* [How to complete this task] Output only the lines below that start at the line containing "Task: Toggle the Internet interface checkbox" and end at the line containing "Rate Planet Earth II with the empty star", with both ends kept.

* [Saved entries]
---

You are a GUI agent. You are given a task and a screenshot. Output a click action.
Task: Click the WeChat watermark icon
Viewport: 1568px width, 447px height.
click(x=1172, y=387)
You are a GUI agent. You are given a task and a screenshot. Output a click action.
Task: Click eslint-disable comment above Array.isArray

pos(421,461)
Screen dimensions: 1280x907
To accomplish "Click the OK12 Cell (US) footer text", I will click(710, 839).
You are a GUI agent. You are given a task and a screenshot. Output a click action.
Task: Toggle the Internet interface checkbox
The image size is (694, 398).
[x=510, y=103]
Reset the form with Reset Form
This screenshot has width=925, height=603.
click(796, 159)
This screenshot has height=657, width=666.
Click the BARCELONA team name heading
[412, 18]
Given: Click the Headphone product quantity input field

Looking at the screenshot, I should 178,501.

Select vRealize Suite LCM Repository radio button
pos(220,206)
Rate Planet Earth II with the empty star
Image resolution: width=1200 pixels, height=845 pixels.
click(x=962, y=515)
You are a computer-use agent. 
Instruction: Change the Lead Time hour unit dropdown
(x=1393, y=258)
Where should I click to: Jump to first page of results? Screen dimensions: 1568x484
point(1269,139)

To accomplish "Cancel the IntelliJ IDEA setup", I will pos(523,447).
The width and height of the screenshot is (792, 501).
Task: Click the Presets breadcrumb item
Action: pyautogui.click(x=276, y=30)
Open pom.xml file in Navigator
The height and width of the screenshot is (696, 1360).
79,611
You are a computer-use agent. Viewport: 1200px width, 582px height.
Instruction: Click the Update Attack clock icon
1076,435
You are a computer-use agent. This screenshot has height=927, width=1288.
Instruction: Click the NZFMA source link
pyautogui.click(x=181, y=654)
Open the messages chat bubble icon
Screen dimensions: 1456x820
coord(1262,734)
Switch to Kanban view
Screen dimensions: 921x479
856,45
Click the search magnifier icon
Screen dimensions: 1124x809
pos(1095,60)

---

* [Exercise solution]
Task: Toggle the Internet interface checkbox
The image size is (694, 398).
[x=510, y=103]
Reset the form with Reset Form
This screenshot has width=925, height=603.
click(796, 159)
This screenshot has height=657, width=666.
Click the BARCELONA team name heading
[412, 18]
Given: Click the Headphone product quantity input field

Looking at the screenshot, I should 178,501.

Select vRealize Suite LCM Repository radio button
pos(220,206)
Rate Planet Earth II with the empty star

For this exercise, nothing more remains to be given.